Page:
Once in the spiritual world I heard a noise like a mill; it was in the northern region. To begin with I wondered what it was, but then I remembered that a mill and milling mean seeking support for doctrine from the Word. So I approached the place where I had heard the noise, and when I came close the noise disappeared. Then I saw a covered area above ground, the approach to which was through a cave. On seeing this I went down and went inside.

There was a room there in which I saw an old man sitting among his books, holding a copy of the Word in front of him and looking out passages in it in support of his doctrine. Slips of paper were lying around, on which he had copied out supporting passages. In the next room were scribes, who were collecting the slips and writing out what was on them on clean sheets of paper. I asked first about the books he had around him.

He said that they were all on the subject of justifying faith. 'Those from Sweden and Denmark are profound, more profound those from Germany, still more profound those from Britain, and the most profound are those from Holland.' He added that they differed in various respects, but all agreed on the subject of justification and salvation by faith alone. He went on to say that he was now gathering support from the Word for the first tenet of justifying faith, that God the Father withdrew His favour from the human race on account of its wrong-doing, and God therefore needed in order to save men to receive satisfaction, be reconciled, propitiated and have as mediator someone who would take upon himself the righteous condemnation; and there was no way this could be done except through His only Son. When this had been done, the way was opened up to God the Father for His sake, for we say: 'Father, have mercy on us for the sake of the Son.' 'I see,' he said, 'and have long done so, that this is in accordance with all sound reason and Scripture. How else could anyone approach God the Father, except through faith in the merit of the Son?'

[2] On hearing this I was amazed that he asserted it to be in accordance with sound reason and Scripture, when in fact it is contrary to both, as I told him plainly. This provoked an outburst of zeal and he retorted: 'How can you talk like that?'

So I stated my opinion and said: 'Is it not contrary to sound reason to think that God the Father withdrew His favour from the human race, reproved it and cut off communication with it? Surely Divine favour is an attribute of the Divine Essence? So withdrawing His favour would be withdrawing His Divine Essence, and that would mean ceasing to be God. Surely God cannot become estranged from Himself? Believe me, favour on God's part is both infinite and eternal. God's favour can be lost on man's part, if he fails to accept it, [but never on God's part]. 2 If the favour shown by God were taken away, it would be the end of the whole of heaven and the whole human race. Therefore favour on God's part is shown permanently and for ever, not only to angels and men, but even to the devils in hell. Since this is in accordance with sound reason, why do you say that the sole approach to God the Father is through faith in the Son's merit, when in fact God's favour ensures that the approach is perpetually open?

Directive:
Reproduce the stretch of the spiritual-world account above from "Once in the" through "had around him.", word for word.

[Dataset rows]
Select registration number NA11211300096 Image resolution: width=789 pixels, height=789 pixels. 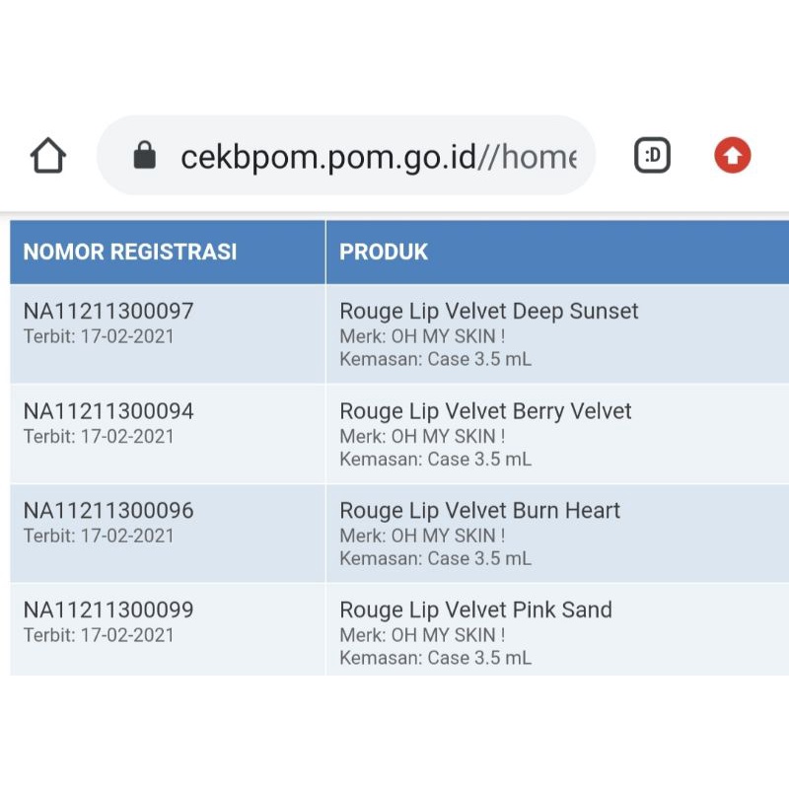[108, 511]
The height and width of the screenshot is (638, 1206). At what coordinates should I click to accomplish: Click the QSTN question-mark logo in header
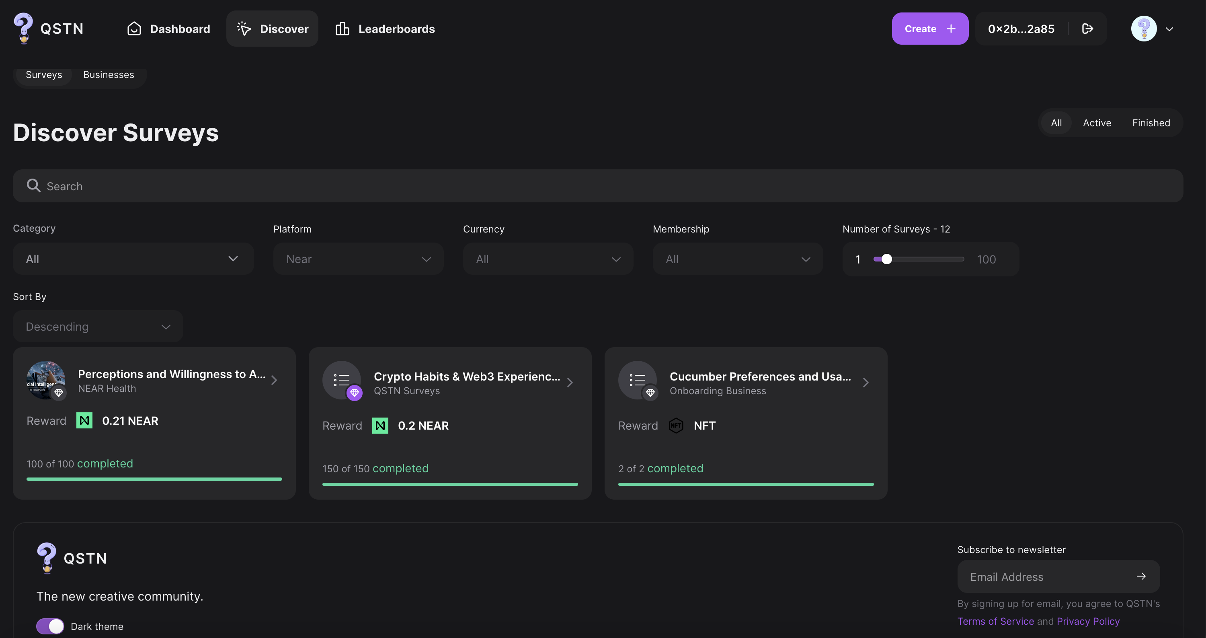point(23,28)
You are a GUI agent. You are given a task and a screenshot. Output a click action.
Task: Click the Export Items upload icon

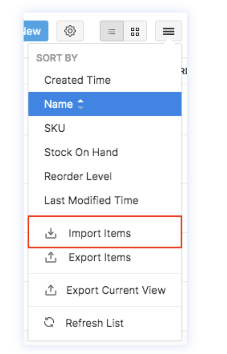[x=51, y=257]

Final result:
Once in the spiritual world I heard a noise like a mill; it was in the northern region. To begin with I wondered what it was, but then I remembered that a mill and milling mean seeking support for doctrine from the Word. So I approached the place where I had heard the noise, and when I came close the noise disappeared. Then I saw a covered area above ground, the approach to which was through a cave. On seeing this I went down and went inside.

There was a room there in which I saw an old man sitting among his books, holding a copy of the Word in front of him and looking out passages in it in support of his doctrine. Slips of paper were lying around, on which he had copied out supporting passages. In the next room were scribes, who were collecting the slips and writing out what was on them on clean sheets of paper. I asked first about the books he had around him.